Re: [Ganglia plugin] Next steps

2013-06-28 Thread Chris Mattmann
Hey Rajith!

Great breaking down of the problem. My thoughts/comments are below:


-Original Message-

From: Rajith Siriwardana rajithsiriward...@gmail.com
Date: Thursday, June 27, 2013 10:27 AM
To: OODT dev dev@oodt.apache.org, jpluser
chris.a.mattm...@jpl.nasa.gov, jpluser chris.mattm...@gmail.com
Subject: Re: [Ganglia plugin] Next steps

Hi all,
Attached/linked diagram [1] shows how the GangliaResourceMonitorFactory
will be integrated to AssignmentMonitor to calculate load.
In here in AssignmentMonitor it keeps the node's load in a static hashmap
(nodeId, load) so I guess the loadMap should be updated in a timely
manner (ex: 1 min interval) by parsing the ganglia XML right?

Bingo, correct.

 

Since the load we need is not a traditional value and it's a value which
says how many of these jobs can fit on a machine. So as I understood, the
load calculation should happen a way that, which the most relevant
metrics are taken into calculation and weights should be added to the
values. then the load value should normalize within the range of 0 and 1.

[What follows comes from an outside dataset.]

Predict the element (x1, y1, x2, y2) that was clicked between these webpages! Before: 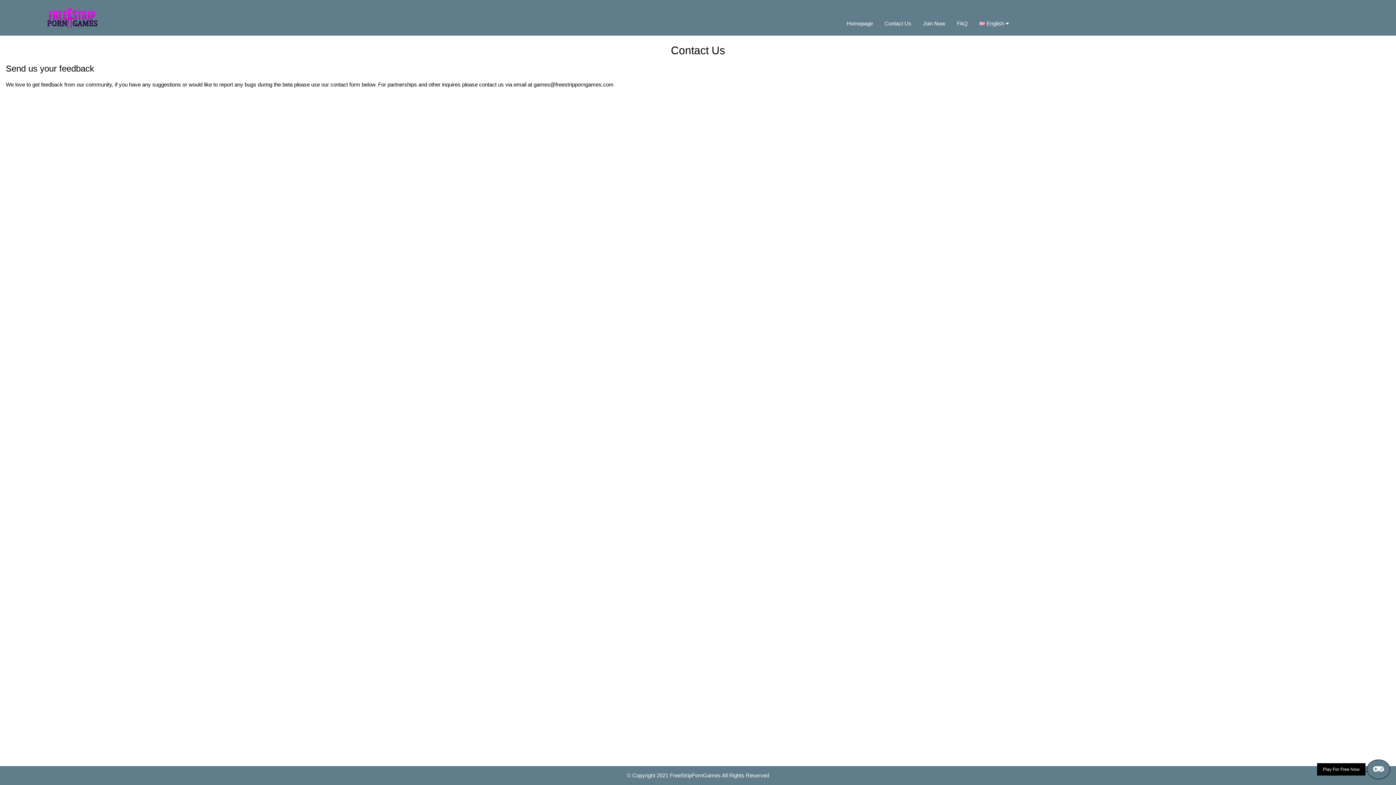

Yep, or more likely, I would make the load normalize into a value between
0 and node.getCapacity(),
where that value is read from the nodes.xml file.

 
I guess following metrics are the most relevant ones with the default
Ganglia metrics for the calculation.

load_one = one minute load average
load_five = five minutes load average
load_fifteen = fifteen minutes load average

mem_free = amount of available memory
swap_free = amount of available swap memory

+1


Followings are the models currently have in mind.
(I). weight the 1 min, 5 min and 15 min load numbers and normalize the
value.

+1

(II). adding the mem_free and swap_free metrics to the calculation with
model I.

+1



more weight should goes to either 5 or 15. according to [3].
#1. but how can I rationalize the weights i give?

Use node.getCapacity() and allow the user to provide that rationalization,
e.g., 
allow them to easily tinker (via configuration) the different weights on
the metrics,
while at the same time ensuring those weights when multiplied together
with the metrics
values to remain between 0 and node.getCapacity()

 
#2. furthermore what is the capacity of a Node? since we are talking
about normalization what is the role of this capacity? how it affects
this calculation. (when assigning load to a particular node it calculate
something like if (loadValue = (loadCap - curLoad)) inhere loadCap =
node.getCapacity() and curLoad=loadMap.get(node.getNodeId())).intValue() )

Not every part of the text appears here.